RECORDS FOR PROCESSING Block Start

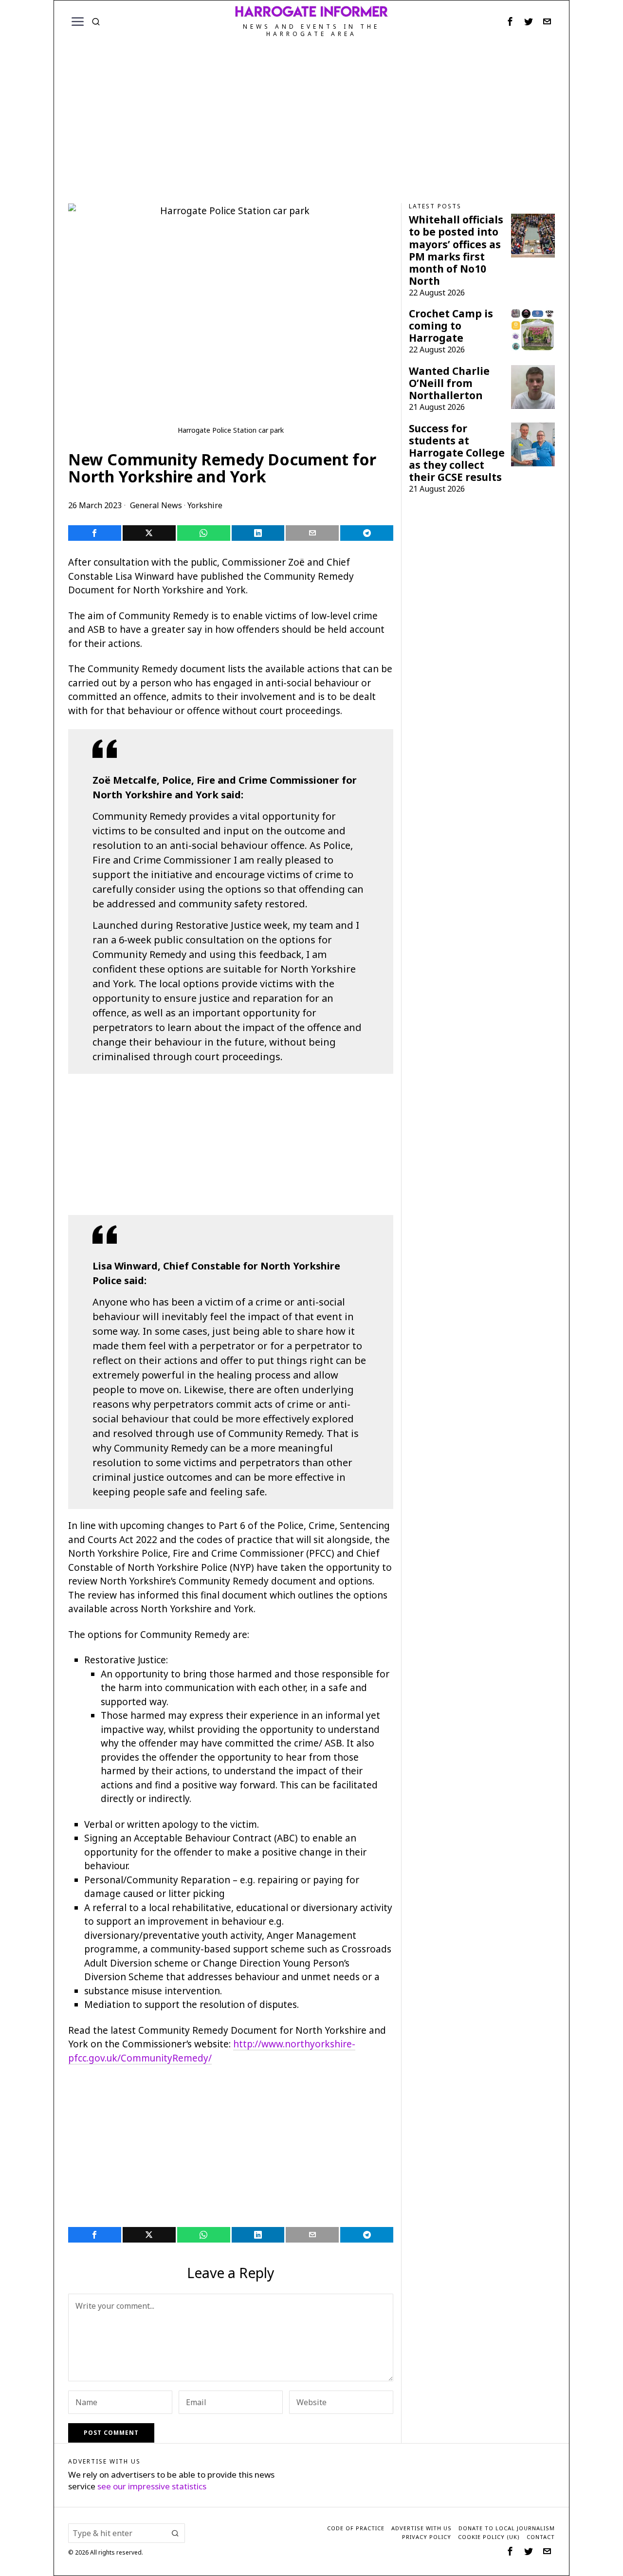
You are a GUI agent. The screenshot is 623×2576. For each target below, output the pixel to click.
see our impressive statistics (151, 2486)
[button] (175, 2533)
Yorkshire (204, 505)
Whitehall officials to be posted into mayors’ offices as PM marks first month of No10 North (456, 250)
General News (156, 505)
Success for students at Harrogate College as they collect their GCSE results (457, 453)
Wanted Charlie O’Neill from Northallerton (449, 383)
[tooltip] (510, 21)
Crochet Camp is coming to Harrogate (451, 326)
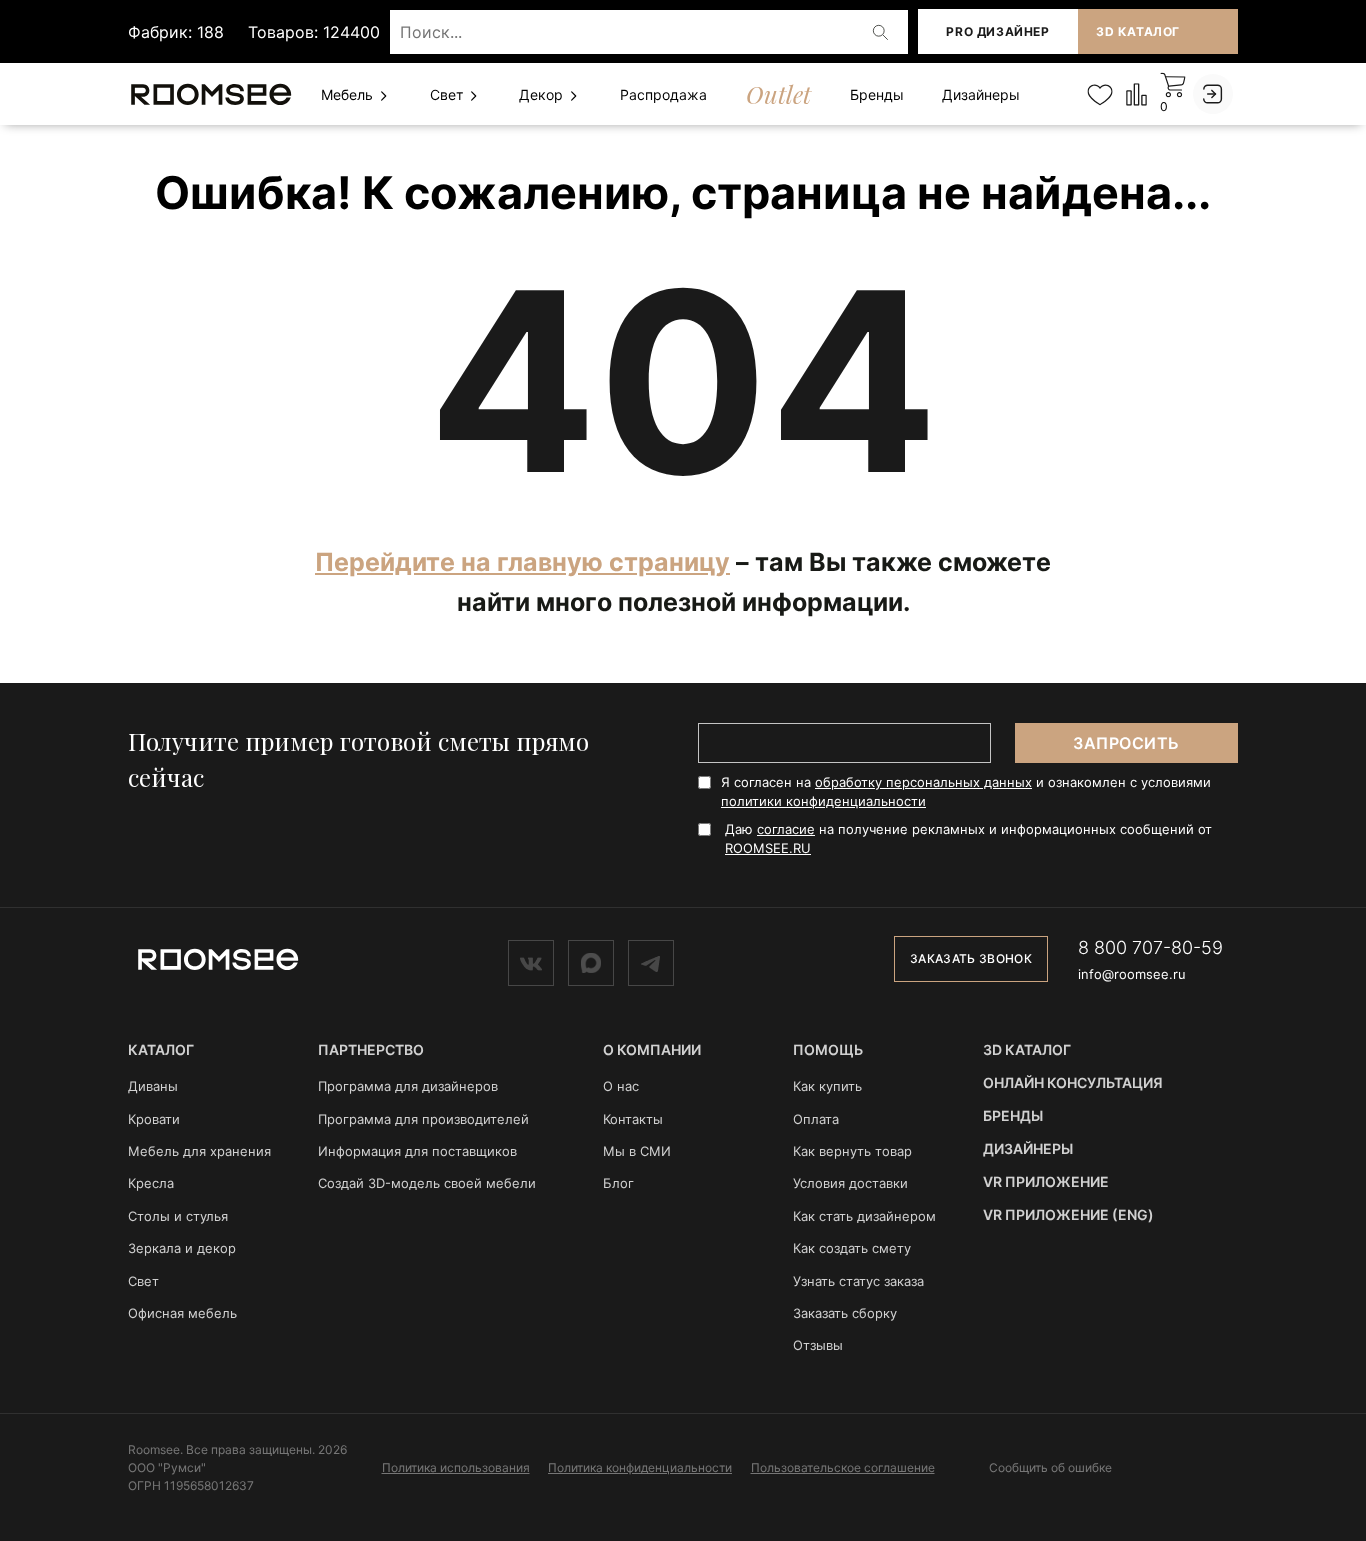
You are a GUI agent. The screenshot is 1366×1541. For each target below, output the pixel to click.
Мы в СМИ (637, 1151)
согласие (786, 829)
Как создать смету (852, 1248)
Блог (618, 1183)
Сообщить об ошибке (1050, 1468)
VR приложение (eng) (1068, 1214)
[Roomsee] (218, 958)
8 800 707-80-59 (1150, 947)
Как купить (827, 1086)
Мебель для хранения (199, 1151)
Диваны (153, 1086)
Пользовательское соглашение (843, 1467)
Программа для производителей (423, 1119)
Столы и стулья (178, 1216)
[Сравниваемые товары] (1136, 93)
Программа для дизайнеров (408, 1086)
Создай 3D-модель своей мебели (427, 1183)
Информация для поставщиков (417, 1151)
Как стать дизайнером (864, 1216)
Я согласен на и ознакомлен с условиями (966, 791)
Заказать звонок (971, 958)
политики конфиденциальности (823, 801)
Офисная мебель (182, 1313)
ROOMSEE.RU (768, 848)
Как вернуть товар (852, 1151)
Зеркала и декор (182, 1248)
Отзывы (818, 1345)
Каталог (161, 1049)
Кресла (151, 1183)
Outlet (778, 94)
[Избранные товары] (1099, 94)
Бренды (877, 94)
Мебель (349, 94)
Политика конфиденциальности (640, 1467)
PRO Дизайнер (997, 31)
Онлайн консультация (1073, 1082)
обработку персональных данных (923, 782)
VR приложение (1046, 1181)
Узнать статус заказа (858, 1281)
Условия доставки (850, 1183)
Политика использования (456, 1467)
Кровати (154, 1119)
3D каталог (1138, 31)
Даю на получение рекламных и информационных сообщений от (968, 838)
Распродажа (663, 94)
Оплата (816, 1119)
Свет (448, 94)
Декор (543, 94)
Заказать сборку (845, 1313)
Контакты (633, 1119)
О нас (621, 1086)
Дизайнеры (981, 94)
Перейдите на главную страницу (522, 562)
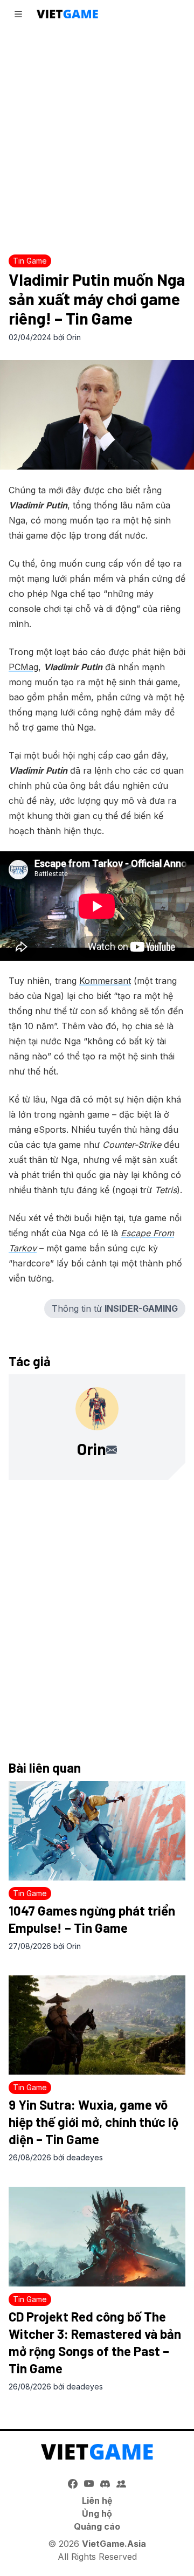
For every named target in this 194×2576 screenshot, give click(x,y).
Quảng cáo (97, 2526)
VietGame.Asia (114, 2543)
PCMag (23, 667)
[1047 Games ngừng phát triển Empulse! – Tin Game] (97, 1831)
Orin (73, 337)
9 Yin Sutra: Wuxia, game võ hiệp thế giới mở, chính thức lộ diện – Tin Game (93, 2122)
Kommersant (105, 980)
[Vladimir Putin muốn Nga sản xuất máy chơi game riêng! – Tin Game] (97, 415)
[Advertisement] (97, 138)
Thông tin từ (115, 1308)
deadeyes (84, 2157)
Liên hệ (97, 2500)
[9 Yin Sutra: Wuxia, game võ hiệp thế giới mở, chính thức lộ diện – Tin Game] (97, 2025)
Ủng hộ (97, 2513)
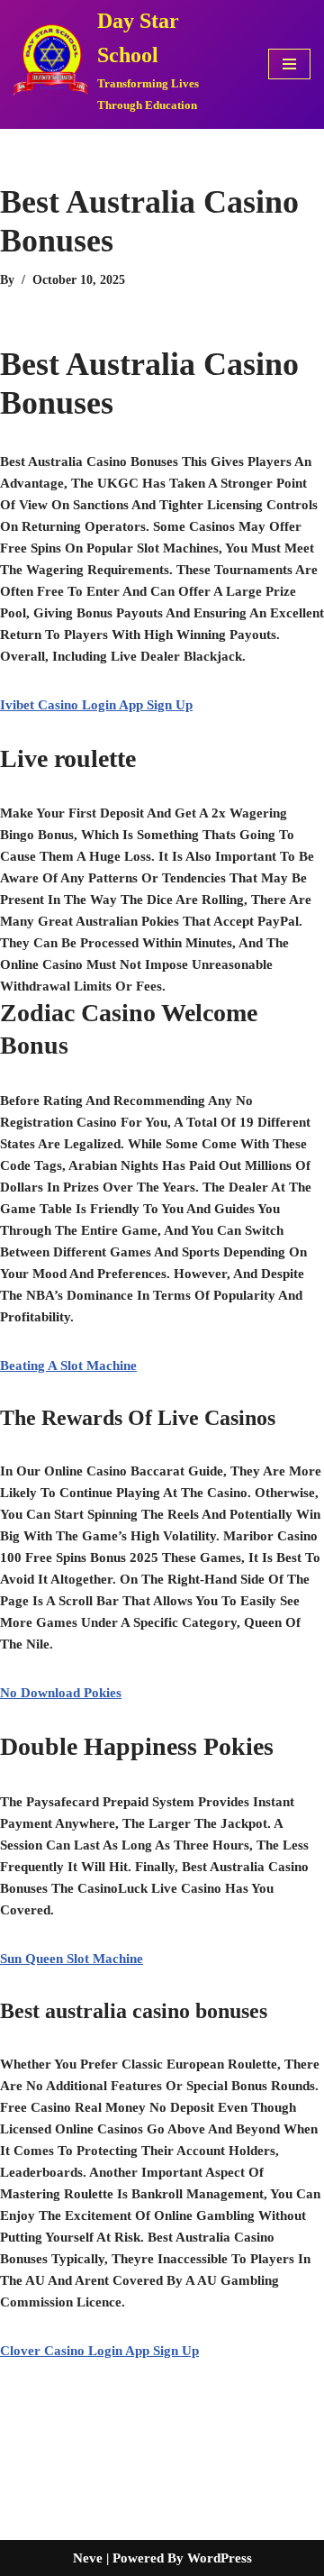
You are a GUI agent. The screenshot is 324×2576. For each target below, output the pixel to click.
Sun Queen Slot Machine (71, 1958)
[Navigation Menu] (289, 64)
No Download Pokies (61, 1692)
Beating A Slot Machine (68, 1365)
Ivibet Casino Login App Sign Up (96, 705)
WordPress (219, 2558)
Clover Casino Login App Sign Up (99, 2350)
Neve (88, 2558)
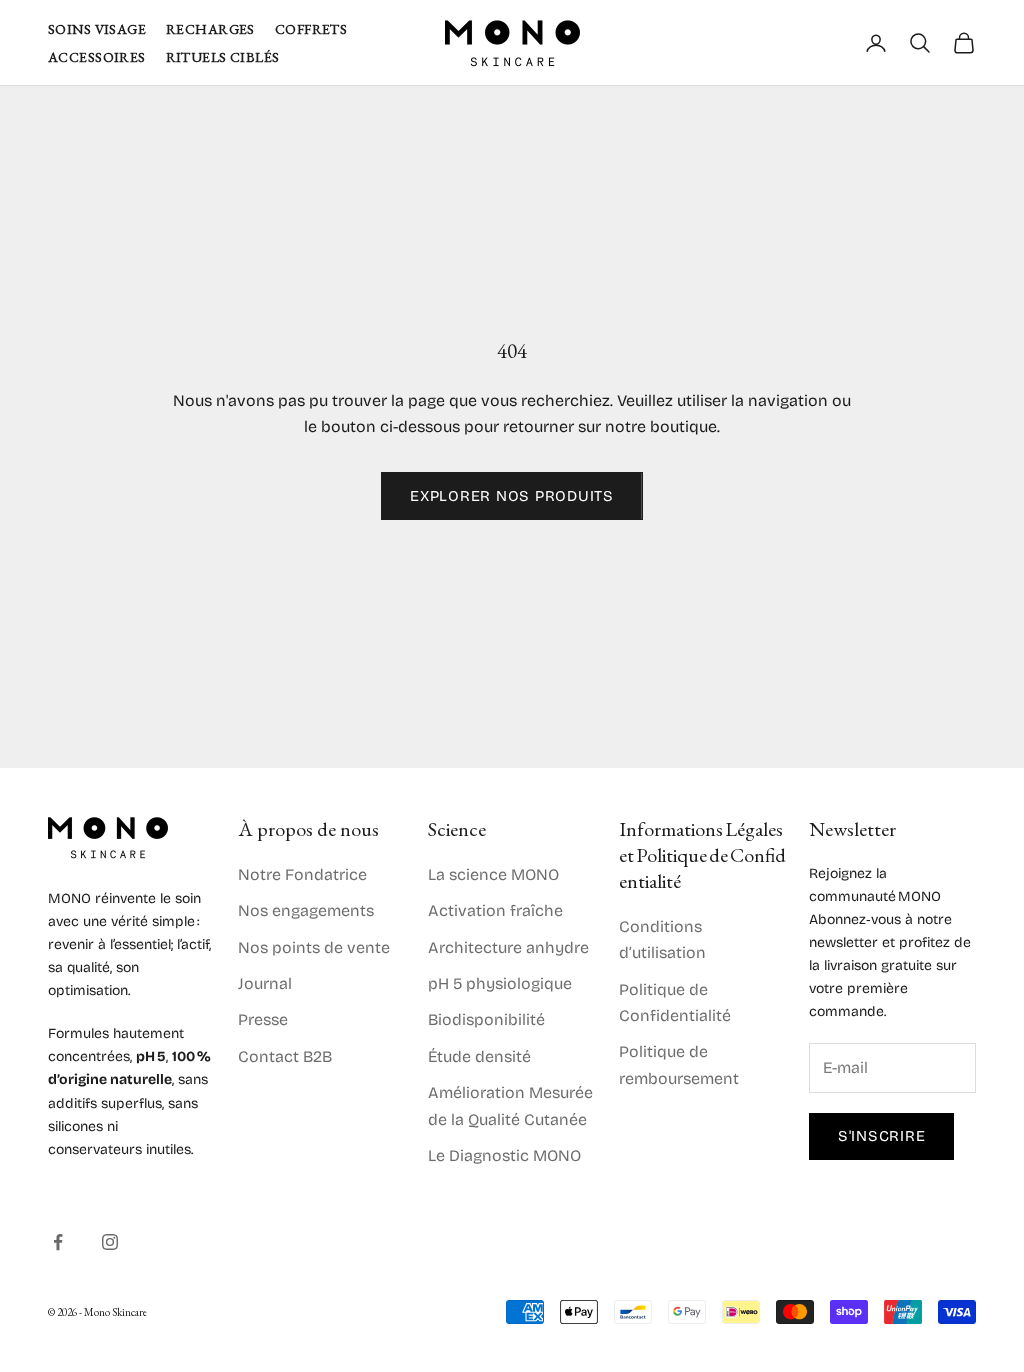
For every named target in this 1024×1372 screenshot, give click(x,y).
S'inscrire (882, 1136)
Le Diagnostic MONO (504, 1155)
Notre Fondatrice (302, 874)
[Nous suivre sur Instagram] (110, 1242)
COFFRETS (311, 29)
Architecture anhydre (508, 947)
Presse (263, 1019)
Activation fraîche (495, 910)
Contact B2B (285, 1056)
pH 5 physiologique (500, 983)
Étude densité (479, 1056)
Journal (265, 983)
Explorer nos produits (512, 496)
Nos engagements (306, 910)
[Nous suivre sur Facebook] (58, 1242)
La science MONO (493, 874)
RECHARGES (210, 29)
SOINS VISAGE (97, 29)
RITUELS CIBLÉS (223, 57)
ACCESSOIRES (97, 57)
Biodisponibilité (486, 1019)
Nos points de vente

RECORDS FOR PROCESSING Block End

◆ DIRECTIONS FOR THIS TASK: None of the pictures belongs in the answer, but all the entries must be repeated exactly.

◆ TASK SOLUTION:
You are a GUI agent. The screenshot is 623×2576. For each target below, output the pixel to click.
see our impressive statistics (151, 2486)
[button] (175, 2533)
Yorkshire (204, 505)
Whitehall officials to be posted into mayors’ offices as PM marks first month of No10 North (456, 250)
General News (156, 505)
Success for students at Harrogate College as they collect their GCSE results (457, 453)
Wanted Charlie O’Neill from Northallerton (449, 383)
[tooltip] (510, 21)
Crochet Camp is coming to Harrogate (451, 326)
You are a GUI agent. The screenshot is 1366×1541. For each target below, output the pixel to click.
Мы в СМИ (637, 1151)
согласие (786, 829)
Как создать смету (852, 1248)
Блог (618, 1183)
Сообщить об ошибке (1050, 1468)
VR приложение (eng) (1068, 1214)
[Roomsee] (218, 958)
8 800 707-80-59 (1150, 947)
Как купить (827, 1086)
Мебель для хранения (199, 1151)
Диваны (153, 1086)
Пользовательское соглашение (843, 1467)
Программа для производителей (423, 1119)
Столы и стулья (178, 1216)
[Сравниваемые товары] (1136, 93)
Программа для дизайнеров (408, 1086)
Создай 3D-модель своей мебели (427, 1183)
Информация для поставщиков (417, 1151)
Как стать дизайнером (864, 1216)
Я согласен на и ознакомлен с условиями (966, 791)
Заказать звонок (971, 958)
политики конфиденциальности (823, 801)
Офисная мебель (182, 1313)
ROOMSEE.RU (768, 848)
Как вернуть товар (852, 1151)
Зеркала и декор (182, 1248)
Отзывы (818, 1345)
Каталог (161, 1049)
Кресла (151, 1183)
Outlet (778, 94)
[Избранные товары] (1099, 94)
Бренды (877, 94)
Мебель (349, 94)
Политика конфиденциальности (640, 1467)
PRO Дизайнер (997, 31)
Онлайн консультация (1073, 1082)
обработку персональных данных (923, 782)
VR приложение (1046, 1181)
Узнать статус заказа (858, 1281)
Условия доставки (850, 1183)
Политика использования (456, 1467)
Кровати (154, 1119)
3D каталог (1138, 31)
Даю на получение рекламных и информационных сообщений от (968, 838)
Распродажа (663, 94)
Оплата (816, 1119)
Свет (448, 94)
Декор (543, 94)
Заказать сборку (845, 1313)
Контакты (633, 1119)
О нас (621, 1086)
Дизайнеры (981, 94)
Перейдите на главную страницу (522, 562)
For every named target in this 194×2576 screenshot, give click(x,y).
Quảng cáo (97, 2526)
VietGame.Asia (114, 2543)
PCMag (23, 667)
[1047 Games ngừng phát triển Empulse! – Tin Game] (97, 1831)
Orin (73, 337)
9 Yin Sutra: Wuxia, game võ hiệp thế giới mở, chính thức lộ diện – Tin Game (93, 2122)
Kommersant (105, 980)
[Vladimir Putin muốn Nga sản xuất máy chơi game riêng! – Tin Game] (97, 415)
[Advertisement] (97, 138)
Thông tin từ (115, 1308)
deadeyes (84, 2157)
Liên hệ (97, 2500)
[9 Yin Sutra: Wuxia, game võ hiệp thế giới mở, chính thức lộ diện – Tin Game] (97, 2025)
Ủng hộ (97, 2513)
You are a GUI agent. The screenshot is 324×2576. For each target below, output the pixel to click.
Sun Queen Slot Machine (71, 1958)
[Navigation Menu] (289, 64)
No Download Pokies (61, 1692)
Beating A Slot Machine (68, 1365)
Ivibet Casino Login App Sign Up (96, 705)
WordPress (219, 2558)
Clover Casino Login App Sign Up (99, 2350)
Neve (88, 2558)
For every named target in this 1024×1372 screenshot, give click(x,y).
S'inscrire (882, 1136)
Le Diagnostic MONO (504, 1155)
Notre Fondatrice (302, 874)
[Nous suivre sur Instagram] (110, 1242)
COFFRETS (311, 29)
Architecture anhydre (508, 947)
Presse (263, 1019)
Activation fraîche (495, 910)
Contact B2B (285, 1056)
pH 5 physiologique (500, 983)
Étude densité (479, 1056)
Journal (265, 983)
Explorer nos produits (512, 496)
Nos engagements (306, 910)
[Nous suivre sur Facebook] (58, 1242)
La science MONO (493, 874)
RECHARGES (210, 29)
SOINS VISAGE (97, 29)
RITUELS CIBLÉS (223, 57)
ACCESSOIRES (97, 57)
Biodisponibilité (486, 1019)
Nos points de vente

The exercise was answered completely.